Физик помедлила, пожала плечами.
– Догадалась, – сказала она. – А как – не знаю. Вообще в последние месяцы я стала о многом догадываться…
– Не станьте ясновидящей – это опасно, – очень серьезно сказал Пастор.
– К вопросу о полноте жизни… – медленно сказал Художник, ни к кому конкретно не обращаясь. – Знаете, чем я, наверное, буду заниматься? Я буду писать картину о нашем славном прошлом. Огромную картину. Панно. Или панораму. Личный заказ господина Полковника. Дорогая, напрягите ваше ясновидение: станет он генералом?
– Он что, сам предложил? – спросил Мастер.
– Да. Он сказал: «Великий народ должен иметь ясное представление о своей великой истории».
– А больше ничего не говорил? – спросил Пастор.
– Ничего. Сказал только, что следует отразить все основные моменты.
– Какие именно – не уточнял? – поинтересовался Пастор.
– А что, есть разночтения? – усмехнулся Художник.
– Приступите вплотную – узнаете, – сказал Пастор. – Приступите?

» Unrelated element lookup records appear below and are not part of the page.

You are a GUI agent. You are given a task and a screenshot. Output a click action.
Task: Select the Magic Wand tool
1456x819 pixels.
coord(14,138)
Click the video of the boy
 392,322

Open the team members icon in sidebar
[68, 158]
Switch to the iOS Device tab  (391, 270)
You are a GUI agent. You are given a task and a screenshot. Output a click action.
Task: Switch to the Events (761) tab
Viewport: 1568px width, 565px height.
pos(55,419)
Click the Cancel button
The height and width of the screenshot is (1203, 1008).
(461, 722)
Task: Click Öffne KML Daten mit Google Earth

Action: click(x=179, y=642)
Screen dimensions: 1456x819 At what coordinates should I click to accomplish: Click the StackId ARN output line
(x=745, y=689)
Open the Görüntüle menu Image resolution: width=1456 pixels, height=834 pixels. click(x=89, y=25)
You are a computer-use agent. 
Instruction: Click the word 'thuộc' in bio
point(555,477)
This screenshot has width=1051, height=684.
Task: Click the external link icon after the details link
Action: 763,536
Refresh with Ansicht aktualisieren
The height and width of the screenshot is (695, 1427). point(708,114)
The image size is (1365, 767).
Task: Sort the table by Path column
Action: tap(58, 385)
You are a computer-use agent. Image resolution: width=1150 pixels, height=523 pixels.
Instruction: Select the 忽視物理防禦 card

– Наверное, – сказал Художник. – Хоть какое-нибудь дело.
– Послушайте, – удивился Кукольный Мастер, – вы ведь противоречите себе самому. Что вы говорили пять минут назад, помните?
– Ничего я не противоречу, – махнул рукой Художник, – как вы не понимаете?…
– Не понимаю, – искренне сказал Мастер.
– Он хочет совершить маленькую акцию гражданского неповиновения, – сказала Физик. – Так или нет?
– Зачем вы меня выдаете? – спросил Художник.
– Ну, им-то можно, – сказала Физик.
– Им можно – мне нельзя. Зачем мне знать о себе то, чего я знать не хочу?
– Вы это знали заранее или догадались? – спросил Пастор.
– Догадалась, – сказала Физик.
– Мне даже неуютно стало, – сказал Пастор. – Вообще-то это моя привилегия – видеть людей насквозь, а с вами я сам становлюсь полупрозрачным. Чем вы занимались до всего этого? Не телепатией?
– Нет, – засмеялась Физик. – Я занималась любовью.
– Если вы хотите меня шокировать, – сказал Пастор, – то вам это не удастся.
– Я говорю совершенно серьезно – я занималась любовью с точки зрения физики.
– Секс под научным соусом, – сказал Художник. – Очень забавно.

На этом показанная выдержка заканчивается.